Born: December 16, 1905
Likes: Books, hieroglyphics
Dislikes: Baimbridge Scholars, Imhotep
Evelyn Carnahan is the closest thing to a real archaeologist we have encountered so far. Her early career is unknown, but she ends up employed as a librarian by the Museum of Antiquities in Cairo. There we discover she has been rejected by the Baimbridge Scholars due to lack of field experience. For once, we have an archaeologist with a clear area of specialization.
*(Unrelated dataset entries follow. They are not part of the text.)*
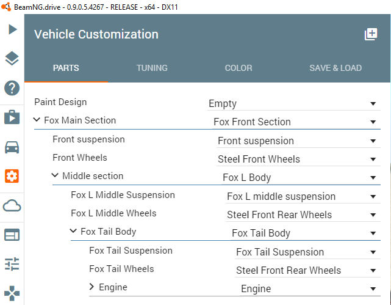Click the help question mark icon
Viewport: 391px width, 305px height.
[12, 88]
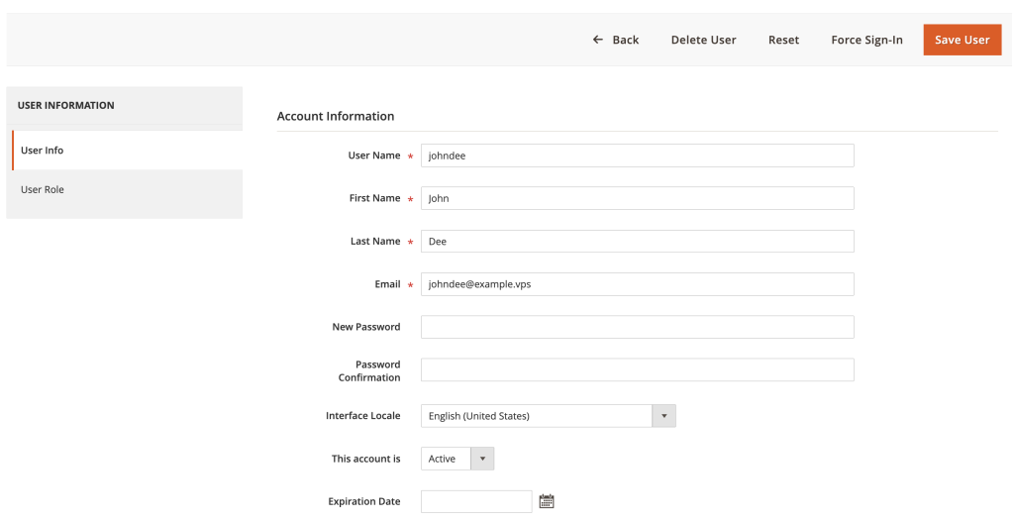Open the 'This account is' status dropdown
Viewport: 1014px width, 521px height.
click(456, 459)
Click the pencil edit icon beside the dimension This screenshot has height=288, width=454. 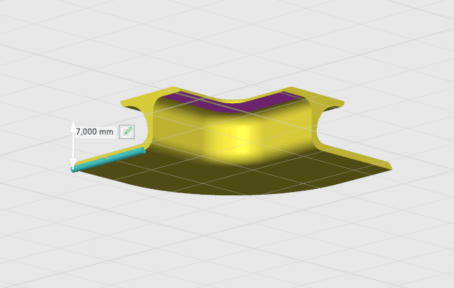click(x=127, y=131)
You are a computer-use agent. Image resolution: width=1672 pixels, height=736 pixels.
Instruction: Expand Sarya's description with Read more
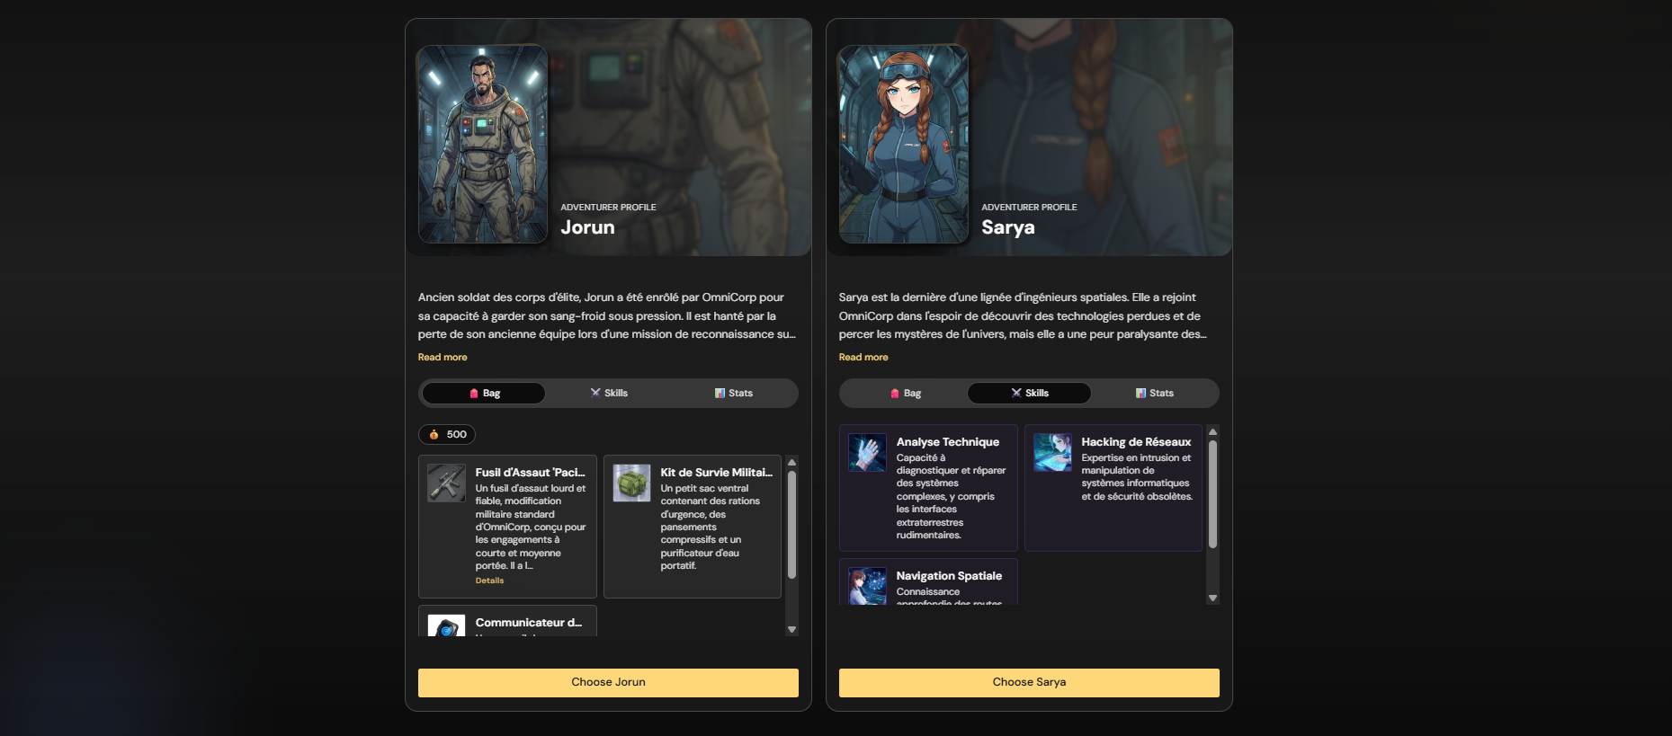coord(863,357)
The question of field experience is an interesting one. There are some similarities between Evelyn and the real archaeologist Harriet Boyd Hawes, although Boyd belonged to an earlier generation. The young Harriet Boyd became interested in ancient Greece, and graduated from Smith College with a degree in Classics. She entered graduate work at the American School of Classical Studies in Athens in 1896 as its first female student. As was the rule, her male colleages went off after completing their studies to participate in various digs in Greece, but Harriet was told that that was inappropriate work for a woman, and that she should choose a more "academic" research topic, requiring only library work. She ended up ignoring her professors' advice and taking her fellowship and going to Crete, then an independent country, where there were fewer rules about who could and could not perform fieldwork. In the first decade of this century she, along with her friend Edith Hall Dohan, who had encountered similar prejudice supervised a series of important excavations on this island, whose publication was, and continues to be, of seminal importance in Greek archaeology.
A closer contemporary would be Dame Kathleen Kenyon, born in 1906. Kenyon became the first female president of the Oxford Archaeological Society. Her most significant work was done in Palestine, at Samaria, Jerusalem, and Jericho, where her work laid out the prehistory of the region for the first time.